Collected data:
..............................

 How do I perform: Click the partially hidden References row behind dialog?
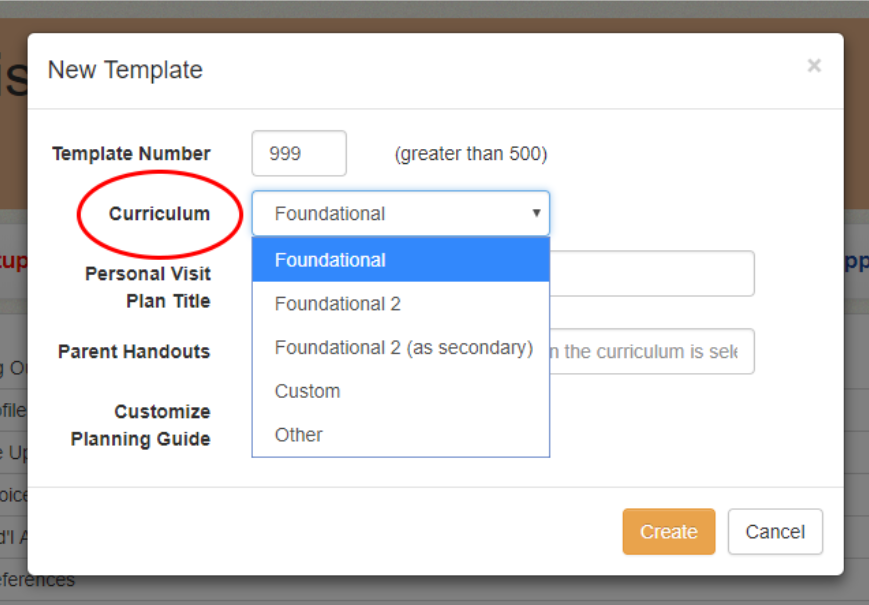coord(38,580)
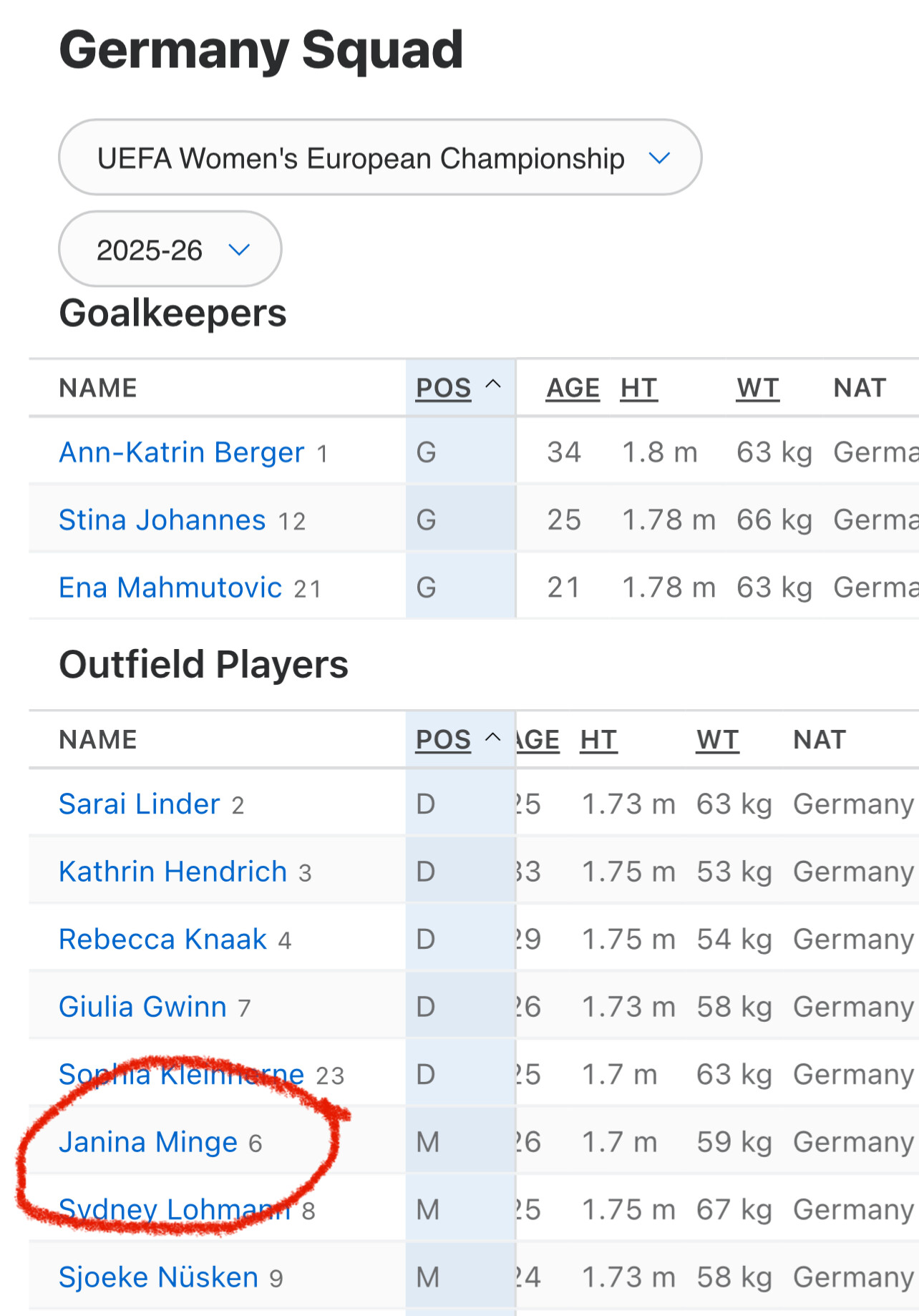Open Sarai Linder's player page
919x1316 pixels.
tap(140, 804)
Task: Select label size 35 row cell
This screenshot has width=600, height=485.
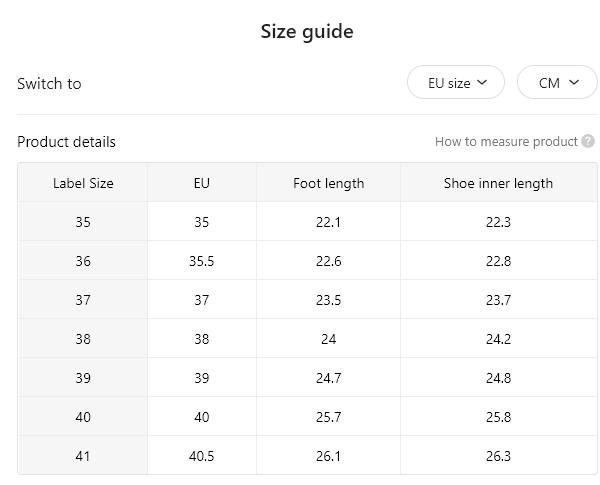Action: point(83,222)
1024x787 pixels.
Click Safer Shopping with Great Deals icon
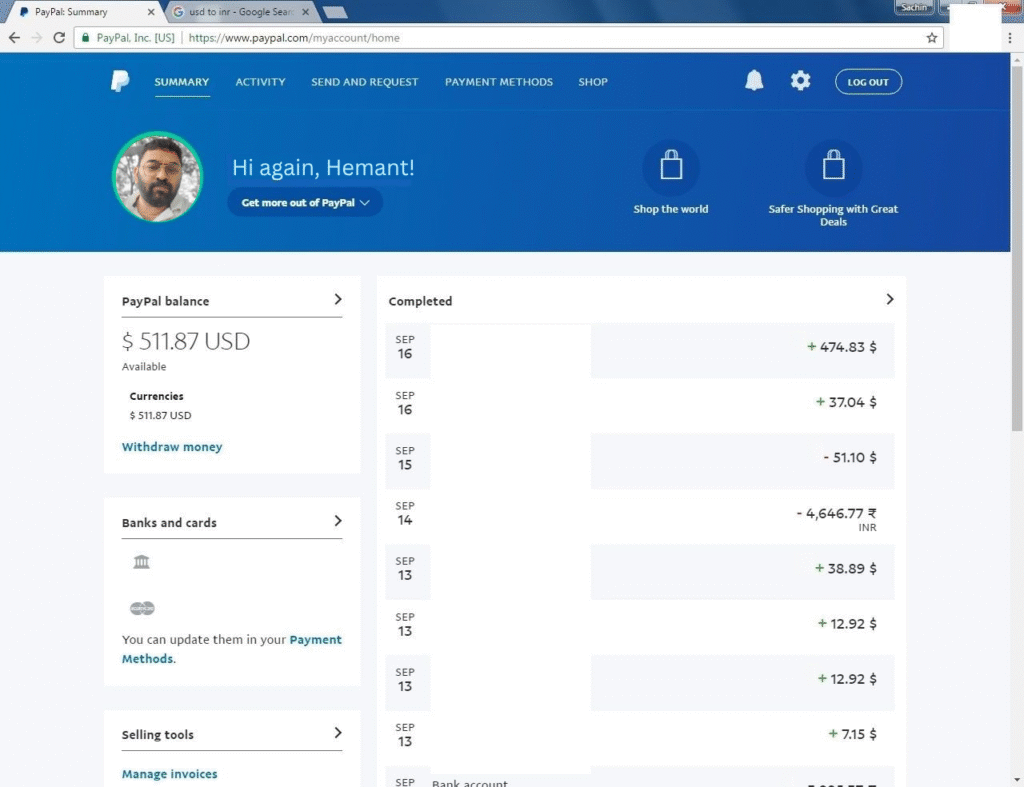click(x=833, y=167)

..............................

**Task details**
Rewrite the lines above as a numbered list, skipping any blank lines and leaving out the pictures.

**Task output**
1.  How do I perform: Click the partially hidden References row behind dialog?
2. coord(38,580)
3. Open Sarai Linder's player page
4. 919x1316 pixels.
5. tap(140, 804)
6. Task: Select label size 35 row cell
7. This screenshot has width=600, height=485.
8. Action: point(83,222)
9. 1024x787 pixels.
10. Click Safer Shopping with Great Deals icon
11. click(x=833, y=167)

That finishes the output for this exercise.